21. Mildred Pierce (1945)
Warner Brothers, with its emphasis on crime and social problem films, was one of the earliest and most successful studios to make noir films. When Joan Crawford left MGM and came to Warners, this was her initial outing as star (Bette Davis famously turned down the part before her) and it was an enormous success.
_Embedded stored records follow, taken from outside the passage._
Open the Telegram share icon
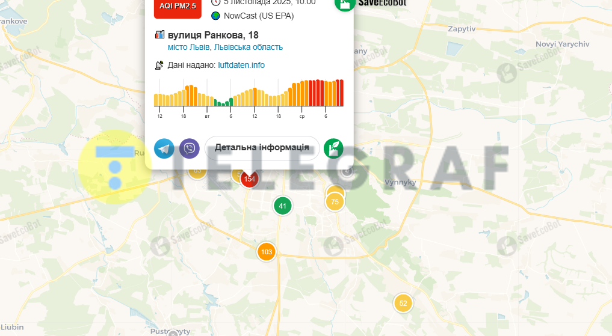612x336 pixels. tap(164, 148)
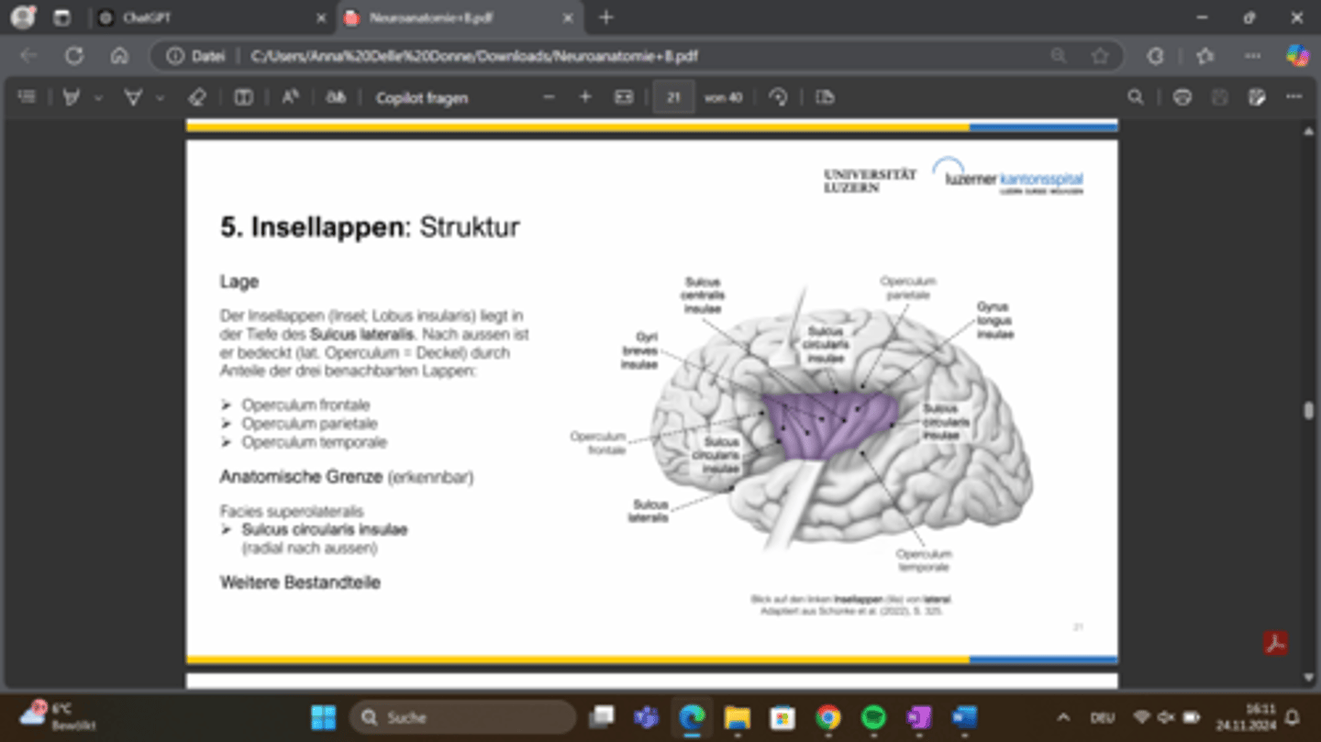The image size is (1321, 742).
Task: Open the read aloud tool
Action: [290, 97]
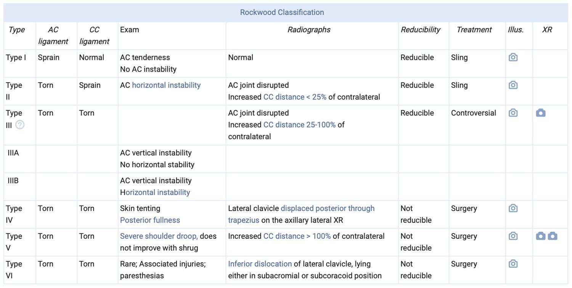Click the Type III question mark icon
This screenshot has width=572, height=288.
[x=20, y=125]
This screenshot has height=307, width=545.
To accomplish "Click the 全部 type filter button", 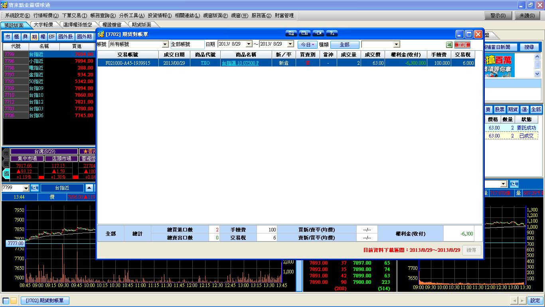I will (344, 45).
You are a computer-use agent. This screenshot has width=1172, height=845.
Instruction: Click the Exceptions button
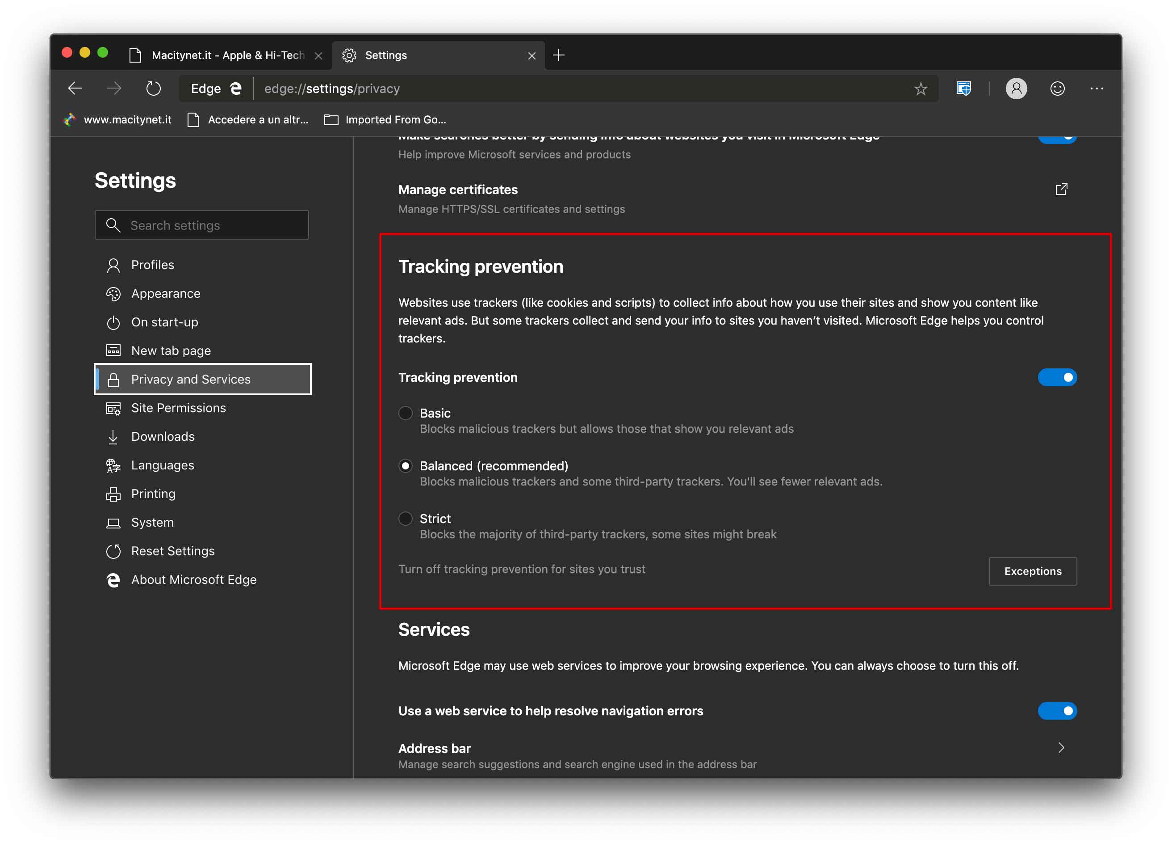pyautogui.click(x=1032, y=571)
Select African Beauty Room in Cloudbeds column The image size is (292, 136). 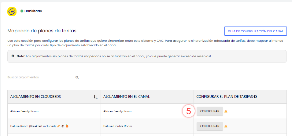tap(24, 111)
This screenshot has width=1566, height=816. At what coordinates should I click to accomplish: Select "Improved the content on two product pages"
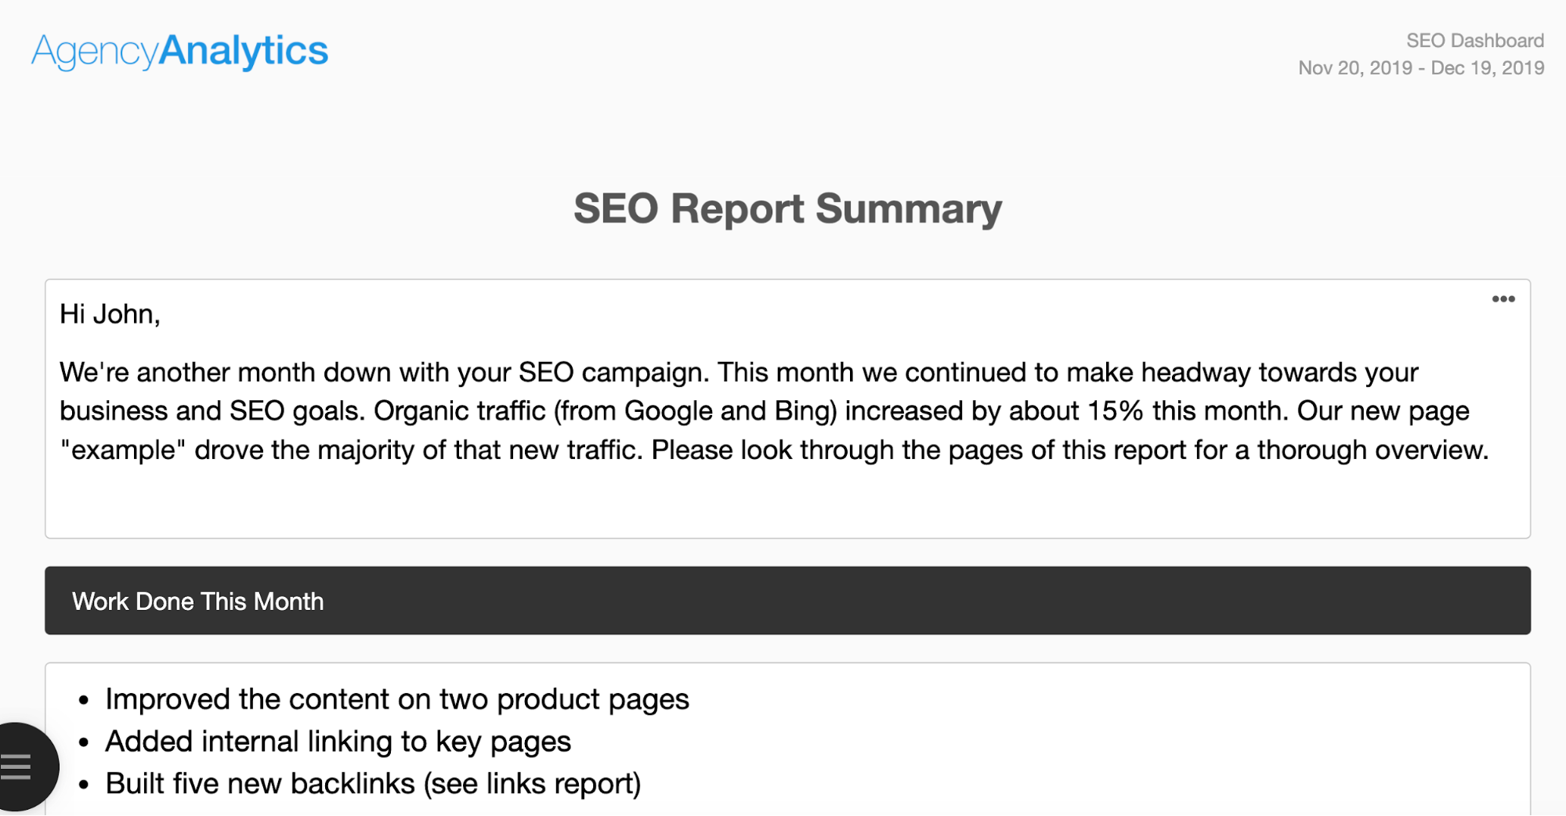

The film seems to function in two worlds, the melodramatic daytime world of Mildred’s successful restaurant chain that is filmed in low contrast ‘high-key’ lighting, and the noir nighttime world of Mildred’s outside life with daughter Veda (Ann Blyth) and her chiseling second husband, Monte Beragon (Zachary Scott) that is filmed in the shadowy, high contrast, chiaroscuro lighting style typical of film noir.
When hard working Mildred (Crawford) divorces her first husband Bert Pierce (Bruce Bennett), she is determined to make a success of herself for her daughter Veda, who seems to want all the best things in life. The restaurant that Mildred starts is a money maker and, with the help of business manager Wally Fay (Jack Carson) Mildred opens a chain of eateries and can give Veda all she wants, until into their life comes Beragon, a formerly wealthy playboy who married Mildred.
Veda eventually despises the plebeian way her mother makes a living and seems to be in love with Monte, who – in the opening scene of the film – is shot to death at Mildred’s beachfront home. Like many film noir, the entire movie is told in flashback until, at the end, the killer is revealed.
A tour de force performance by Crawford brought her a well deserved Academy Award (while Bette fumed) for best actress, and her career was resurrected for over a decade at Warner’s, where she made such later films such as Humoresque, and in 1954 she made the camp western Johnny Guitar that some view as the only western film noir.